2. Der EBV erklärt die Bereitschaft der Grünen, die politische Option einer Koalition mit der ÖVP ernsthaft zu prüfen und in Verhandlungen darüber einzutreten.

3. Der EBV setzt dabei voraus, dass die ÖVP diese Verhandlungen als eine Partei der Mitte, auf der Grundlage eines christdemokratischen und sozialen Programms führt und nicht auf der Basis des „schwarz-blauen“ Wendeprojektes.

4. Der EBV stellt fest, dass die ÖVP in den bisherigen Sondierungsgesprächen noch keine ausreichende Bereitschaft zu nachhaltigen ökologischen, demokratischen und sozialen Reformen erkennen hat lassen. Weder zu einer ökologischen Steuerreform, noch bei der Finanzierung der Erreichung der Kyoto-Ziele oder der Neuorientierung der Verkehrs- und Energiepolitik sind bisher nennenswerte Fortschritte erzielt worden.

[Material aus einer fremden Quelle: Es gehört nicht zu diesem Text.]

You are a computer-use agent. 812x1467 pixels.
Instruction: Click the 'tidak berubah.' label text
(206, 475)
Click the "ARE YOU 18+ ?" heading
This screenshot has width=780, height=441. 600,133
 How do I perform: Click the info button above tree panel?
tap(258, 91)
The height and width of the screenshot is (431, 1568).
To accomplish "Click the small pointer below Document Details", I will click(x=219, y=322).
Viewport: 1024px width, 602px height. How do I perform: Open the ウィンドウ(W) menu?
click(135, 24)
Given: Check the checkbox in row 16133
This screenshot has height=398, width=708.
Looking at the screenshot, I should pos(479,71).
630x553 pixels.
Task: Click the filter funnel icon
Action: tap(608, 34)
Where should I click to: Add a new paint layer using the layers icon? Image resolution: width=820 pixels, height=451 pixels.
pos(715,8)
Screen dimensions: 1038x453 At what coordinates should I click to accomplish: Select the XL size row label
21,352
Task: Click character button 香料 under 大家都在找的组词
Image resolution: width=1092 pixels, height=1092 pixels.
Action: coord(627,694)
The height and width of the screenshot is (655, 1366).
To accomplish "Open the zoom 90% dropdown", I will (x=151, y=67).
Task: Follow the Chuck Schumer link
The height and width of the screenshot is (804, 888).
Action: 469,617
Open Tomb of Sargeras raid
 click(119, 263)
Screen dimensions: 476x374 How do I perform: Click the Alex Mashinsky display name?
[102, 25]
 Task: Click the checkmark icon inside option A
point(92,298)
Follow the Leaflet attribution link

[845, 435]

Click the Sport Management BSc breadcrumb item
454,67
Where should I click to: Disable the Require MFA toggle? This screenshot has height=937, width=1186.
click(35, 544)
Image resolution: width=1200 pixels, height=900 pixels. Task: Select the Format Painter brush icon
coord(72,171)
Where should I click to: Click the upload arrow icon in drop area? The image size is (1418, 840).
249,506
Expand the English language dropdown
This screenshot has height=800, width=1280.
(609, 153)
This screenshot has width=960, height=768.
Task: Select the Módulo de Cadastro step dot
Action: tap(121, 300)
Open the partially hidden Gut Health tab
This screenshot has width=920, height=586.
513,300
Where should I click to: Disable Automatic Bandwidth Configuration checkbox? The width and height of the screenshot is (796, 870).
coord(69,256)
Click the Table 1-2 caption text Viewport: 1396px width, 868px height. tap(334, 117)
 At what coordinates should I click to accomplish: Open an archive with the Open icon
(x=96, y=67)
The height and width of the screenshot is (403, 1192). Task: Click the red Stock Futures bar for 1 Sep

Ebenso wenig beim Einstieg in die Grundsicherung zur Armutsbekämpfung, der Frauen- und Familienpolitik, der Forschungsoffensive sowie in der Bildungspolitik und bei der Integrations-, Asyl- oder Sicherheitspolitik.

5. Der EBV betont die Bereitschaft der Grünen, im Rahmen von Verhandlungen zu einem tragfähigen gemeinsamen Regierungsprogramm zu kommen, dabei auch weitgehende Reformen mitzutragen und Kompromisse einzugehen.

6. Die Grünen werden jedoch keinesfalls für eine so genannte „Modernisierung“ zur Verfügung stehen, die sich lediglich als eine Politik des Streichens, Kürzens und Abschaffens, von Nulldefiziten und des Abbaus statt des Umbaus des Sozialstaates versteht.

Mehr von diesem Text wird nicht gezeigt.